Outre qu’il explique les coûts liés au manque de concurrence, le rapport souligne les progrès importants accomplis par bien des pays d’Afrique pour améliorer les politiques de concurrence. Ainsi, le nombre de pays et de communautés économiques, comme la Communauté de l’Afrique de l’Est (EAC), le Marché commun de l’Afrique orientale et australe (COMESA) et la Communauté économique des États de l’Afrique de l’Ouest (CEDEAO), qui se sont dotés de lois sur la concurrence a quasiment triplé en 15 ans. On dénombre aujourd’hui 25 autorités de concurrence opérationnelles en Afrique, et leurs budgets ont été relevés de 39 % entre 2009 et 2014.

« Ces dernières années, plusieurs pays ont renforcé leurs capacités de contrôle et la mise en œuvre des lois régissant la concurrence. Par exemple, l’Afrique du Sud, l’Égypte, le Kenya et la Zambie ont récemment pris des mesures pour bloquer les accords anticoncurrentiels dans divers secteurs, explique Martha Martinez Licetti, co-auteur du rapport et économiste principal pour le pôle mondial d’expertise en Commerce et compétitivité au sein du Groupe de la Banque mondiale. Pour l’avenir, il est impératif de tenir compte des priorités pour la répartition des ressources, tout en accroissant l’efficacité des pouvoirs et outils dont disposent les autorités de concurrence, afin que la politique de concurrence gagne encore en importance dans le cadre du programme de développement. »

Les autorités de concurrence peuvent prendre des mesures supplémentaires pour renforcer leur capacité à déceler les cartels et à éviter leur formation. En appliquant des amendes et des pénalités plus élevées que les bénéfices escomptés, elles peuvent empêcher les comportements anticoncurrentiels. Même si l’amende maximum encourue par les cartels en Afrique du Sud atteint 116 millions de dollars, les amendes ne représentent en moyenne que 9 % des bénéfices d’une entreprise. Les membres des cartels ne sont donc pas incités à changer de pratiques car ils en tirent souvent des bénéfices nettement supérieurs aux amendes.

Les autorités de la concurrence peuvent également utiliser plus efficacement les outils permettant de déceler les cartels et d’effectuer des vérifications.

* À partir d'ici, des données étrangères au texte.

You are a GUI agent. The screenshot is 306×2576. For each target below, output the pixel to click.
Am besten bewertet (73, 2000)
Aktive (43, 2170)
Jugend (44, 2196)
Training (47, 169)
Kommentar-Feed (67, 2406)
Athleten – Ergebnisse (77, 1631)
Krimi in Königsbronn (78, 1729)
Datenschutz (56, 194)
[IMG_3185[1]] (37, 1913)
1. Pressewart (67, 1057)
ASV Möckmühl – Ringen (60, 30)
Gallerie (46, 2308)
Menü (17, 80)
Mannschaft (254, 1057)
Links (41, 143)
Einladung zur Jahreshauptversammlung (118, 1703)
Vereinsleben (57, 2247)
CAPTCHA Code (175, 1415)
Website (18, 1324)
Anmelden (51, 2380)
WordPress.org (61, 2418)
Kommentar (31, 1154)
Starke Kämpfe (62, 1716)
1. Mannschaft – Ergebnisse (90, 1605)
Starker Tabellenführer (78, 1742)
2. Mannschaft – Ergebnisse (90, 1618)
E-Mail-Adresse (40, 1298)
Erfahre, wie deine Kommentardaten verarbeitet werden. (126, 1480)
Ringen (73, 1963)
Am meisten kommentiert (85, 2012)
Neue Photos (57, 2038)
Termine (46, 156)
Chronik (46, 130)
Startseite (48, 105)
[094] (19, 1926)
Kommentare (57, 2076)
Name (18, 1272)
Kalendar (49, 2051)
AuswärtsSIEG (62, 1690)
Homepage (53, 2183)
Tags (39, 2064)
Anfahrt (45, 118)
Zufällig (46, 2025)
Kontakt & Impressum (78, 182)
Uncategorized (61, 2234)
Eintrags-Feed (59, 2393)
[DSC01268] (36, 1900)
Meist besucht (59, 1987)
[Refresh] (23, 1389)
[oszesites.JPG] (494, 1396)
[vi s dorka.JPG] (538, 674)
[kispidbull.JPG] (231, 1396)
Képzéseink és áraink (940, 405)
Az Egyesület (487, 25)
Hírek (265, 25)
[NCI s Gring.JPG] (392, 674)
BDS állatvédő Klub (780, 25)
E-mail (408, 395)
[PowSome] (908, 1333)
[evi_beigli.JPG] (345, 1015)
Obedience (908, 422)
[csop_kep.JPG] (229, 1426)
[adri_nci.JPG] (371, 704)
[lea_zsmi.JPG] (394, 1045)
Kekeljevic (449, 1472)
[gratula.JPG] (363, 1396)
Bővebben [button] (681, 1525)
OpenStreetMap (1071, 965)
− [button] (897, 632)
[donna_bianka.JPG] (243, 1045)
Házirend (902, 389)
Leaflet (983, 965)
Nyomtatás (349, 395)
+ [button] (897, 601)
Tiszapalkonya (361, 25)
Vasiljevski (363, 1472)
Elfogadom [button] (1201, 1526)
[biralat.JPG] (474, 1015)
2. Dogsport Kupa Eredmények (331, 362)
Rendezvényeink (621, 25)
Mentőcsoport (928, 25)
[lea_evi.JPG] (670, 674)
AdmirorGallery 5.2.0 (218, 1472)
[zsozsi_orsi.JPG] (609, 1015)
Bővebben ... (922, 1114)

En outre, les pays africains pourraient recourir davantage aux programmes de clémence (qui permettent au membre d’un cartel de faire des aveux, de coopérer avec les enquêteurs et de communiquer des éléments en échange de l’immunité ou d’une pénalité réduite), ainsi qu’aux lanceurs d’alerte, aux informateurs et aux perquisitions.

Une stratégie favorisant la concurrence consiste à se concentrer sur des secteurs clés particulièrement importants pour la croissance des économies africaines. Le rapport est axé sur trois secteurs : le ciment, les engrais et les télécommunications, qui ont une incidence directe sur la compétitivité des producteurs africains mais qui ne bénéficient pas de conditions égales.

Ciment

Le ciment joue un rôle crucial dans la construction des infrastructures et des logements ;
Neufs entreprises de ciment régionales concentrent l’essentiel des capacités de production du continent ;
Dans 18 pays, un fournisseur détient plus de la moitié du marché ;
En Afrique, les prix du ciment sont en moyenne plus élevés de 183 % que les prix mondiaux ;
L’application de la législation régissant la concurrence, l'élimination des barrières non douanières et la mise en place de règles favorables à la concurrence pourraient permettre aux consommateurs africains d’économiser quelque 2,5 milliards de dollars par an.

Engrais

Les engrais sont indispensables à la production agricole ;
Seuls 28 % des pays africains sont capables de produire leurs propres engrais, les autres doivent les importer ;
Les cartels d’exportation mondiaux font grimper de 29 % les prix des engrais au potassium en Afrique subsaharienne ;
Dans 58 % des pays étudiés par le rapport, un fournisseur contrôle plus de la moitié du marché ;
Pour que les agriculteurs africains puissent tirer parti de la concurrence, il faut supprimer les restrictions réglementaires à l’entrée, instaurer des conditions de concurrence dans la passation des marchés publics et disposer d’une meilleure connaissance du marché afin de pouvoir repérer les pratiques anticoncurrentielles.

Télécommunications

Grâce aux télécommunications, les ménages et les entreprises bénéficient de la connectivité tant dans leur pays qu’avec l’économie mondiale ;
En 2015, les pays d’Afrique subsaharienne affichaient le prix final le plus élevé au monde pour les services mobiles à haut débit, et l'utilisation d'Internet y était classée à l’avant-dernière place sur toutes les régions ;
Le marché africain de la téléphonie mobile et sans fil est fortement concentré. Dans 27 pays, un acteur détient plus de 50 % du marché ;
Des monopoles subsistent en Afrique : 11 dans les services d'accès internationaux et six dans les services Internet sans fil ;
Les économies africaines auront tout à gagner d’une participation accrue de l’État qui ne fausse pas la concurrence et de l’encadrement de l’accès aux intrants essentiels pour les services de télécommunication.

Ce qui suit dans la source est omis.